Diplomatic relations between the Federal Republic of Germany and the Republic of Kazakhstan were established in 1991 after Kazakhstan gained independence from the former Soviet Union. Ethnic Germans and ethnic Kazakhs have a shared history dating back to World War II when ethnic Germans living in the Volga region of Russia were relocated or imprisoned in the eastern steppe of the Soviet Union in what is today the territory of Kazakhstan. At the collapse of the former Soviet Union, about one million ethnic Germans lived in Kazakhstan.



Cultural Relations
Germany and Kazakhstan have a robust framework in place for promoting and maintaining cultural exchange and people to people ties.

Economic relations
Over 1450 companies with German capital, including joint ventures, representations of German companies and banks, are registered in Kazakhstan. Over 900 German enterprises actively operate in Kazakhstan, including Heidelberg Cement, Daimler, Volkswagen, MAN, Siemens, Knauf, RWE, Bayer, BASF, Bosch, METRO, etc.

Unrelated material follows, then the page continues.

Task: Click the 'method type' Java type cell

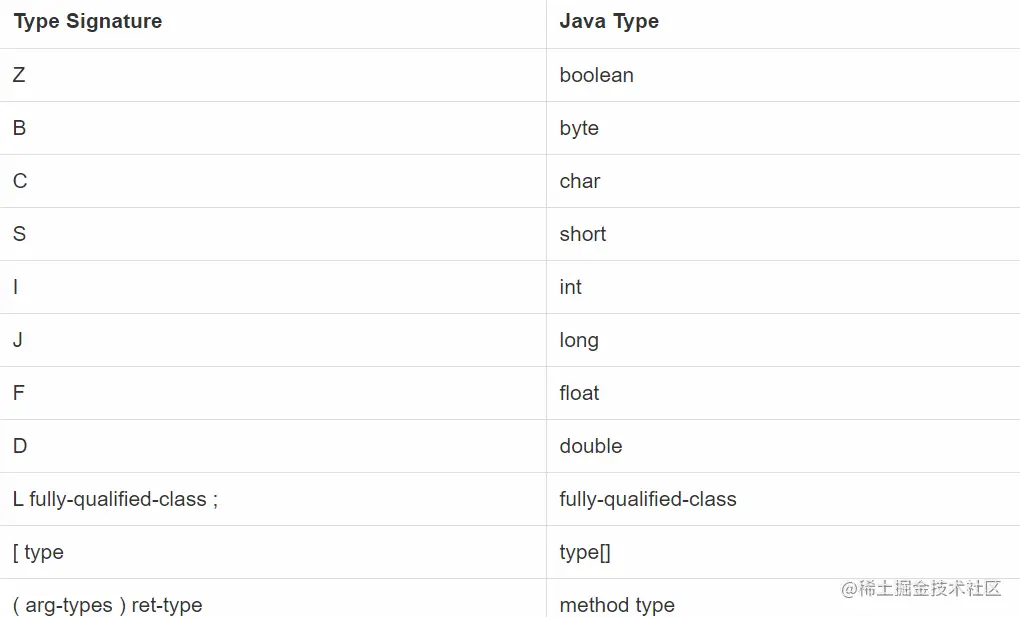Action: pyautogui.click(x=617, y=605)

Germany was one of the first countries to extend export credits under a bilateral arrangement to Kazakhstan in 1992 to support German manufacturers and modernize Kazakhstan's market economy.  
Bilateral trade between the two countries amounted to EUR 4 billion in 2016. The trade turnover between Kazakhstan and Germany, which experienced a decline in 2014-2016 due to the economic crisis, almost reached its pre-crisis level in 2017. The total trade between Kazakhstan and Germany in 2017 amounted to 4 billion 856 million euros, which is 81.3% of Germany's trade turnover with the Central Asian countries.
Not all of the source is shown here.